> [Exercise goal]:
A faithful transcription of the entries below is required.

Saved entries:
↓

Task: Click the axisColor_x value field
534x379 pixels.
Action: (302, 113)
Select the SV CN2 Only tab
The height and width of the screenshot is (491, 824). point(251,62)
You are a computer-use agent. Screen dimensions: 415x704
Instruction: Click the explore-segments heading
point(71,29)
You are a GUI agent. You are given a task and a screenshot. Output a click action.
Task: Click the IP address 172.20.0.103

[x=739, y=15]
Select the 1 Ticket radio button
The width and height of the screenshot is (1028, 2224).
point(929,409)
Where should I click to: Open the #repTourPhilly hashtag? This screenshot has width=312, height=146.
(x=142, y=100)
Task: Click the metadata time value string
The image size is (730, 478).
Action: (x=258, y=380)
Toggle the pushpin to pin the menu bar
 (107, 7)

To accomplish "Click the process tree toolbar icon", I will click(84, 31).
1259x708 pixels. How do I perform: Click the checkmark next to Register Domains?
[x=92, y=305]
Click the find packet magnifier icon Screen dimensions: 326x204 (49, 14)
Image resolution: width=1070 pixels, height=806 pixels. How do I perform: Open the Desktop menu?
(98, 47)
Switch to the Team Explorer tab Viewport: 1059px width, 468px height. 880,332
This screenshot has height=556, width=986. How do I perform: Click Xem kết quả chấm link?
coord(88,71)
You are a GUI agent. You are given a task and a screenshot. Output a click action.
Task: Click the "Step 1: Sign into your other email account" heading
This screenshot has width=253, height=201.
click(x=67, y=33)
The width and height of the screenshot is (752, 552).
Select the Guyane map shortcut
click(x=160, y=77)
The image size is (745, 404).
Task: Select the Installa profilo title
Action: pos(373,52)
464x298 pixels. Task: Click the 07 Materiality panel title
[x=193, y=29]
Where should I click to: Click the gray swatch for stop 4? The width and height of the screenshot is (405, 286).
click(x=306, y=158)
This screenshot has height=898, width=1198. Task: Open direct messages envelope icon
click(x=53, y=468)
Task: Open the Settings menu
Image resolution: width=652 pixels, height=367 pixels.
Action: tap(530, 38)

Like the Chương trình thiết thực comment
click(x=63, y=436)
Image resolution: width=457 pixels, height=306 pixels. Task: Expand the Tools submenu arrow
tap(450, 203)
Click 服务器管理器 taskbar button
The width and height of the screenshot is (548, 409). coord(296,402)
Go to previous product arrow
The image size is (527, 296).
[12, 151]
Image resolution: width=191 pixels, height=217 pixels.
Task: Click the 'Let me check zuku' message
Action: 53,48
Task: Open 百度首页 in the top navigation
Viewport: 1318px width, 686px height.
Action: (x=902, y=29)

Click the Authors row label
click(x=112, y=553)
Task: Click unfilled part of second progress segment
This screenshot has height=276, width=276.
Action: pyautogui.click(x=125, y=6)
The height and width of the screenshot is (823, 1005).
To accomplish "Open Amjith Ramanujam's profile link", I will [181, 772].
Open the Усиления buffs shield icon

↑

> [The completed task]:
Task: Click the axisColor_x value field
534x379 pixels.
Action: (302, 113)
Select the SV CN2 Only tab
The height and width of the screenshot is (491, 824). point(251,62)
You are a computer-use agent. Screen dimensions: 415x704
Instruction: Click the explore-segments heading
point(71,29)
You are a GUI agent. You are given a task and a screenshot. Output a click action.
Task: Click the IP address 172.20.0.103

[x=739, y=15]
Select the 1 Ticket radio button
The width and height of the screenshot is (1028, 2224).
point(929,409)
Where should I click to: Open the #repTourPhilly hashtag? This screenshot has width=312, height=146.
(x=142, y=100)
Task: Click the metadata time value string
The image size is (730, 478).
Action: (x=258, y=380)
Toggle the pushpin to pin the menu bar
 (107, 7)

To accomplish "Click the process tree toolbar icon", I will click(84, 31).
1259x708 pixels. How do I perform: Click the checkmark next to Register Domains?
[x=92, y=305]
Click the find packet magnifier icon Screen dimensions: 326x204 (49, 14)
Image resolution: width=1070 pixels, height=806 pixels. How do I perform: Open the Desktop menu?
(98, 47)
Switch to the Team Explorer tab Viewport: 1059px width, 468px height. 880,332
This screenshot has height=556, width=986. How do I perform: Click Xem kết quả chấm link?
coord(88,71)
You are a GUI agent. You are given a task and a screenshot. Output a click action.
Task: Click the "Step 1: Sign into your other email account" heading
This screenshot has width=253, height=201.
click(x=67, y=33)
The width and height of the screenshot is (752, 552).
Select the Guyane map shortcut
click(x=160, y=77)
The image size is (745, 404).
Task: Select the Installa profilo title
Action: pos(373,52)
464x298 pixels. Task: Click the 07 Materiality panel title
[x=193, y=29]
Where should I click to: Click the gray swatch for stop 4? The width and height of the screenshot is (405, 286).
click(x=306, y=158)
This screenshot has height=898, width=1198. Task: Open direct messages envelope icon
click(x=53, y=468)
Task: Open the Settings menu
Image resolution: width=652 pixels, height=367 pixels.
Action: tap(530, 38)

Like the Chương trình thiết thực comment
click(x=63, y=436)
Image resolution: width=457 pixels, height=306 pixels. Task: Expand the Tools submenu arrow
tap(450, 203)
Click 服务器管理器 taskbar button
The width and height of the screenshot is (548, 409). coord(296,402)
Go to previous product arrow
The image size is (527, 296).
[12, 151]
Image resolution: width=191 pixels, height=217 pixels.
Task: Click the 'Let me check zuku' message
Action: 53,48
Task: Open 百度首页 in the top navigation
Viewport: 1318px width, 686px height.
Action: (x=902, y=29)

Click the Authors row label
click(x=112, y=553)
Task: Click unfilled part of second progress segment
This screenshot has height=276, width=276.
Action: pyautogui.click(x=125, y=6)
The height and width of the screenshot is (823, 1005).
To accomplish "Open Amjith Ramanujam's profile link", I will [181, 772].
Open the Усиления buffs shield icon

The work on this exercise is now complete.